BEIJING - China will curb excessively high funeral charges by regulating the industry and reducing or remitting fees for low-income groups, the Ministry of Civil Affairs (MCA) said Monday.
A pricing standard for basic funeral services, such as transportation and storage of the body, cremation and the handling of ashes, will be issued by local governments based on the costs of the services and the subsidies funeral-related businesses receive from the government, the ministry said in a written interview with Xinhua.
In the meantime, fees for optional services -- such as body preservation and funeral arrangements -- can be decided by funeral homes under a proposed government standard.
The government will also cut the public management cost for funeral services providers and promote a "thrifty funeral" concept.
A document was issued last week by the National Development and Reform Commission (NDRC) and the MCA urging detailed efforts be made to curb the country's rising funeral charges.
Government efforts to curb high funeral charges come ahead of the Qingming Festival, or Tomb Sweeping Day, which falls on April 4 this year. The festival is a centuries-old tradition in China meant to mourn the death of ancestors and loved ones.

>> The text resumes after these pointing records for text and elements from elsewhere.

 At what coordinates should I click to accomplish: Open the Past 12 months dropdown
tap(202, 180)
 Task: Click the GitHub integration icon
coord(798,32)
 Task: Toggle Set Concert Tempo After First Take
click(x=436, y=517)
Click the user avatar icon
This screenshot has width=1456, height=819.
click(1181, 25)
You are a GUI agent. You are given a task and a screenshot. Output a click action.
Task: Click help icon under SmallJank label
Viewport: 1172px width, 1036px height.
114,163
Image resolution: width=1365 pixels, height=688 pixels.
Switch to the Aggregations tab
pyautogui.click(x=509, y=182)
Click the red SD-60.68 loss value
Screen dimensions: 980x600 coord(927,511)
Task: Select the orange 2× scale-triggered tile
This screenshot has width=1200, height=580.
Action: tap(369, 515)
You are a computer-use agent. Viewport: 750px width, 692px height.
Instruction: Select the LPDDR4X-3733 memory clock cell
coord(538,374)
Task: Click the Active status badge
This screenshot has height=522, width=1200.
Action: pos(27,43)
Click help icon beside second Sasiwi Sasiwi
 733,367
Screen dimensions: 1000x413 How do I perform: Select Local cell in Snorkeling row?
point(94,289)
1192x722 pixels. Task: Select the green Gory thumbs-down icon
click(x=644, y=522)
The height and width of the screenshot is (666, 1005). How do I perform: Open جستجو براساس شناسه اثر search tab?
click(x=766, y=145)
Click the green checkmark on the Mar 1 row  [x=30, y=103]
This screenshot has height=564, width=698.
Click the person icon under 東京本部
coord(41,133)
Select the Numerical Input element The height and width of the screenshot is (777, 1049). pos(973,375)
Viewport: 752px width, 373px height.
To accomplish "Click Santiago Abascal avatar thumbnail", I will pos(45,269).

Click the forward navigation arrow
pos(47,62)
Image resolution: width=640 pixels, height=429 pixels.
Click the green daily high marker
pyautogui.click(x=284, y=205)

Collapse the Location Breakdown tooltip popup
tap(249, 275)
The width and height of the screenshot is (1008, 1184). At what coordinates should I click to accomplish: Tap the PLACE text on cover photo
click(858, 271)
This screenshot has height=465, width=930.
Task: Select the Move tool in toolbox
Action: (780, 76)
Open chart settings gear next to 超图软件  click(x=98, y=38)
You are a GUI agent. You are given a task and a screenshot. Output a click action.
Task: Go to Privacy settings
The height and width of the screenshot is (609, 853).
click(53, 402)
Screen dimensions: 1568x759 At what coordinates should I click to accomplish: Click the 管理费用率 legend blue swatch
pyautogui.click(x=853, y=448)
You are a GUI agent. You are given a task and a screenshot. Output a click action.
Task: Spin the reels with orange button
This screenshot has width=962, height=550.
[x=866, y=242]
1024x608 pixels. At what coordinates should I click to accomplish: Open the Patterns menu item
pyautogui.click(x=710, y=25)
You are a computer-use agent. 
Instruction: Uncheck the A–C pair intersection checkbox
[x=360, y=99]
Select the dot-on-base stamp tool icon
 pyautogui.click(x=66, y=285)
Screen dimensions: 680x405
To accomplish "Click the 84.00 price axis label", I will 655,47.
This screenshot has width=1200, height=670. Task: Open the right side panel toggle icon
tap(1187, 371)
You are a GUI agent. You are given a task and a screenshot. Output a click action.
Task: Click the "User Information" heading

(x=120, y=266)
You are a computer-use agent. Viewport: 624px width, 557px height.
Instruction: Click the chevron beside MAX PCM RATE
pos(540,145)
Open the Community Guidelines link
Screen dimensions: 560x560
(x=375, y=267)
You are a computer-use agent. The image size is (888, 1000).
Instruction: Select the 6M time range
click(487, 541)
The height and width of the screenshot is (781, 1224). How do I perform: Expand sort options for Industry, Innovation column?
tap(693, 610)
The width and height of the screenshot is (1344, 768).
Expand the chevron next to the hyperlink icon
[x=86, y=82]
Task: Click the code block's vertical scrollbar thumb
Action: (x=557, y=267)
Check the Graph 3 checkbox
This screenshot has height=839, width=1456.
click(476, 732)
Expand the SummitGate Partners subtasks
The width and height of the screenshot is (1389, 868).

Funeral charges often become a hot issue during the festival, as many people complain that the funeral charges are so high that "they cannot afford their deaths."
The ministry ascribed the problem to the low quality of the funeral services and imperfect policies in China, as well as the industry's natural character to be monopolized and its particularity.
The ministry will promote a policy of benefiting the people by reducing or remitting basic funeral charges for low-income groups.
So far, a total of 14 provinces, 92 prefectural-level cities and 471 counties have implemented the policy with different measures. The ministry said the policy will be expanded to try to cover all low-income groups around the country by the end of this year.